Available data Start Marker

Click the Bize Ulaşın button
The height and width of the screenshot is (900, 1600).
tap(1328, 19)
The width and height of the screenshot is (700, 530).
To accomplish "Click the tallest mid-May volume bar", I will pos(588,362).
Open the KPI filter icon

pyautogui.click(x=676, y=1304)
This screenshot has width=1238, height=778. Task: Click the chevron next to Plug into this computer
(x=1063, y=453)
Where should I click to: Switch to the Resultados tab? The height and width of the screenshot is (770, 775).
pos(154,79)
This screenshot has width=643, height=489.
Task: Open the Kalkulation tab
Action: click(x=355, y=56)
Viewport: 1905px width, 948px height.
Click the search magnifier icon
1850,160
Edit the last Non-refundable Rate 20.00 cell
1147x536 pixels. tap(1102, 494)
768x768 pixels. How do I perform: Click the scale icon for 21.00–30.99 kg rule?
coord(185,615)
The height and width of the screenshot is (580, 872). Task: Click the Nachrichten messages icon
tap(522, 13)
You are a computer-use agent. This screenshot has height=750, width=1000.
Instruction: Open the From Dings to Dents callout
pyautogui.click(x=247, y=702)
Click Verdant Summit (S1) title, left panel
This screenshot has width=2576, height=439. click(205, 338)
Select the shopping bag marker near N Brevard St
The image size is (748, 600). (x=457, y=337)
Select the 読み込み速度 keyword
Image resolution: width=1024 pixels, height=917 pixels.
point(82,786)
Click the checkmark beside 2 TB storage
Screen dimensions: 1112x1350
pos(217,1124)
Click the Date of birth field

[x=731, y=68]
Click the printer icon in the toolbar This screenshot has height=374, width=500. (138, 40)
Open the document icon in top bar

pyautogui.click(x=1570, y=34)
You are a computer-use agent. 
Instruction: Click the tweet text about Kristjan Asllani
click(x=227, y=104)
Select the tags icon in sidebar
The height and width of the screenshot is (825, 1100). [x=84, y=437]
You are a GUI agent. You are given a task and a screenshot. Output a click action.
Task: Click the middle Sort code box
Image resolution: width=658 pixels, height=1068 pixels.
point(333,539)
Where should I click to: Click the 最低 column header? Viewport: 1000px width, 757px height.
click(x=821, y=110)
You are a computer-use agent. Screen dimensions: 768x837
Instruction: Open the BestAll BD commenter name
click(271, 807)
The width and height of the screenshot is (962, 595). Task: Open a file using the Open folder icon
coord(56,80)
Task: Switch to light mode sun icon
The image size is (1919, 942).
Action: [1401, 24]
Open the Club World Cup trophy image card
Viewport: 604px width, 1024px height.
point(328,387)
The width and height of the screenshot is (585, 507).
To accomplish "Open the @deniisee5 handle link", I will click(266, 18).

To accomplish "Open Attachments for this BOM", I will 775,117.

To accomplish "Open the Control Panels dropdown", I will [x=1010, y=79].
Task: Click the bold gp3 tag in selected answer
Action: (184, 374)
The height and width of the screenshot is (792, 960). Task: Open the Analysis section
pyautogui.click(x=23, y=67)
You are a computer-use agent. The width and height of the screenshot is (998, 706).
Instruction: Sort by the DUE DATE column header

Available data End Marker

Exercise goal: Copy every entry exactly.

Output:
Click the Bize Ulaşın button
The height and width of the screenshot is (900, 1600).
tap(1328, 19)
The width and height of the screenshot is (700, 530).
To accomplish "Click the tallest mid-May volume bar", I will pos(588,362).
Open the KPI filter icon

pyautogui.click(x=676, y=1304)
This screenshot has width=1238, height=778. Task: Click the chevron next to Plug into this computer
(x=1063, y=453)
Where should I click to: Switch to the Resultados tab? The height and width of the screenshot is (770, 775).
pos(154,79)
This screenshot has width=643, height=489.
Task: Open the Kalkulation tab
Action: click(x=355, y=56)
Viewport: 1905px width, 948px height.
Click the search magnifier icon
1850,160
Edit the last Non-refundable Rate 20.00 cell
1147x536 pixels. tap(1102, 494)
768x768 pixels. How do I perform: Click the scale icon for 21.00–30.99 kg rule?
coord(185,615)
The height and width of the screenshot is (580, 872). Task: Click the Nachrichten messages icon
tap(522, 13)
You are a computer-use agent. This screenshot has height=750, width=1000.
Instruction: Open the From Dings to Dents callout
pyautogui.click(x=247, y=702)
Click Verdant Summit (S1) title, left panel
This screenshot has width=2576, height=439. click(205, 338)
Select the shopping bag marker near N Brevard St
The image size is (748, 600). (x=457, y=337)
Select the 読み込み速度 keyword
Image resolution: width=1024 pixels, height=917 pixels.
point(82,786)
Click the checkmark beside 2 TB storage
Screen dimensions: 1112x1350
pos(217,1124)
Click the Date of birth field

[x=731, y=68]
Click the printer icon in the toolbar This screenshot has height=374, width=500. (138, 40)
Open the document icon in top bar

pyautogui.click(x=1570, y=34)
You are a computer-use agent. 
Instruction: Click the tweet text about Kristjan Asllani
click(x=227, y=104)
Select the tags icon in sidebar
The height and width of the screenshot is (825, 1100). [x=84, y=437]
You are a GUI agent. You are given a task and a screenshot. Output a click action.
Task: Click the middle Sort code box
Image resolution: width=658 pixels, height=1068 pixels.
point(333,539)
Where should I click to: Click the 最低 column header? Viewport: 1000px width, 757px height.
click(x=821, y=110)
You are a computer-use agent. Screen dimensions: 768x837
Instruction: Open the BestAll BD commenter name
click(271, 807)
The width and height of the screenshot is (962, 595). Task: Open a file using the Open folder icon
coord(56,80)
Task: Switch to light mode sun icon
The image size is (1919, 942).
Action: [1401, 24]
Open the Club World Cup trophy image card
Viewport: 604px width, 1024px height.
point(328,387)
The width and height of the screenshot is (585, 507).
To accomplish "Open the @deniisee5 handle link", I will click(266, 18).

To accomplish "Open Attachments for this BOM", I will 775,117.

To accomplish "Open the Control Panels dropdown", I will [x=1010, y=79].
Task: Click the bold gp3 tag in selected answer
Action: (184, 374)
The height and width of the screenshot is (792, 960). Task: Open the Analysis section
pyautogui.click(x=23, y=67)
You are a computer-use agent. The width and height of the screenshot is (998, 706).
Instruction: Sort by the DUE DATE column header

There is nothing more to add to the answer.